Дорога. Через каждые сто метров огромные щиты: «Посетите пустыню Мэн! Самый грандиозный аттракцион в мире!» Они повторяются на протяжении сотни миль. На большинстве встречных машин красуется желтенький вымпел с надписью: «Пустыня Мэн».

Мы еще не утратили веры в Деда Мороза. Едем туда. Оказывается, что пустыни Мэн нет в природе. Есть просто-напросто клочок земли, покрытый песком, нечто вроде дюны вдали от моря, и там устроено подобие ярмарочного аттракциона: несколько картонных верблюдов да фанерные пальмы. При входе необходимо купить сувенир. Потом заплатить по таксе, после чего к вашей машине прикрепят рекламный вымпел с надписью, который большинство автомобилистов гордо выставляют напоказ.

Отсюда рукой подать до настоящего леса, не изменившегося со времен открытия Америки: там сохранились в первозданном виде и растительность, и животный мир. Но людям это не интересно, зато нелепый ярмарочный балаган притягивает ежедневно сотни автомобилистов.

А между тем потомки гуронов и ирокезов уныло блуждают по своей деревне, напоминающей нищий пригород, и нерешительно протягивают туристам корзиночки да игрушечные пироги.

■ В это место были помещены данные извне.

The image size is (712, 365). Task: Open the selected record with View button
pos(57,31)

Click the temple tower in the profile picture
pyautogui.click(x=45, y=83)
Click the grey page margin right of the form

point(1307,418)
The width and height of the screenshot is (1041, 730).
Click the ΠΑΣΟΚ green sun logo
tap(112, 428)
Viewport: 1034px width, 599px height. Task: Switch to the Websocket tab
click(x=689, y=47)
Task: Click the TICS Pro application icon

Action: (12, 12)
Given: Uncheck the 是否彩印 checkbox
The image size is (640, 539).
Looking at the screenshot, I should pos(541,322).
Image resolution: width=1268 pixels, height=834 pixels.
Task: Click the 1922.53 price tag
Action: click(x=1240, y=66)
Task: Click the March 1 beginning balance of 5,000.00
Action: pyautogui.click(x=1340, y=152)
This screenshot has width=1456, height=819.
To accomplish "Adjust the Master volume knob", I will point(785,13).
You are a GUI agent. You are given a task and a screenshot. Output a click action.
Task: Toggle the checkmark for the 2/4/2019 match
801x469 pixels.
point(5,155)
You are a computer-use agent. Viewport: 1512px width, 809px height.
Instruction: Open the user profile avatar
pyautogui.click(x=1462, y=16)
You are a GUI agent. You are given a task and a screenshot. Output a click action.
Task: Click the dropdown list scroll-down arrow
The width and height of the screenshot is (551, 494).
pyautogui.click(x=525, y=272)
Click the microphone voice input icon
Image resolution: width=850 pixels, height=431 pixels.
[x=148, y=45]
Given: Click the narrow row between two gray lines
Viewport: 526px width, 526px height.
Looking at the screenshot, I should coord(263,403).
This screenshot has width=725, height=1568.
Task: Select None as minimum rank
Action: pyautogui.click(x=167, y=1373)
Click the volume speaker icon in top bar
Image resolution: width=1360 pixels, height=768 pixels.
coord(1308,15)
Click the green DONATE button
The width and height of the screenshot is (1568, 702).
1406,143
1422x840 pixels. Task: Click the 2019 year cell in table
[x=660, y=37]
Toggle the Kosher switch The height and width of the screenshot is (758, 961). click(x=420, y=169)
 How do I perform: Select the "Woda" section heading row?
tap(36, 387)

Маленькая тайна, связанная с пивом, и русские горы на берегу

Что ни говори, испытываешь некоторое потрясение, когда вдали от городов, в чистом поле, у дороги внезапно видишь французский ресторан. И не просто французский ресторан, а такой, где готовят блюда южной кухни. Сам хозяин из акадийцев, то есть из французских канадцев, которые распространились по всем Соединенным Штатам, от штата Мэн до Юга, но сохранили верность своему языку, несмотря на то что их окружают одни англосаксы. Хозяйка родом из самого Прованса, из Бо, и ее акцент так и отдает прованским маслом.

Признаюсь вам, первые мои слова были:

– Ну, наконец-то мы разопьем бутылку настоящего вина!

– К сожалению, нет! Три недели назад я подал бы вам вино, но недавно деревня проголосовала за сухой закон.

Тут я получил объяснение загадки, мучившей меня с самого отъезда. В жару иногда хочется пить. Проезжаем через какую-нибудь деревню, где в ресторане выставлены все виды пива и спиртного, какие только можно себе вообразить, в том числе и коньяк, и шампанское, но время еще слишком раннее.

– Выпьем в следующей деревне.

А в следующей деревне, где мы просим бокал пива, на нас смотрят так, словно мы богохульствуем или публично показываем зад.

– Пива? Нет, сэр. Этого мы не держим!

Пятью милями дальше, чуть выедешь за пределы округа, в продаже есть пиво, но нет крепких напитков. Потом снова «сухие» края. Здесь семь дней в неделю можно пить все, что пожелаешь, там не пьют по воскресеньям. В другом месте по воскресеньям пьют с полудня, а по соседству утолять жажду разрешается только начиная с трех часов.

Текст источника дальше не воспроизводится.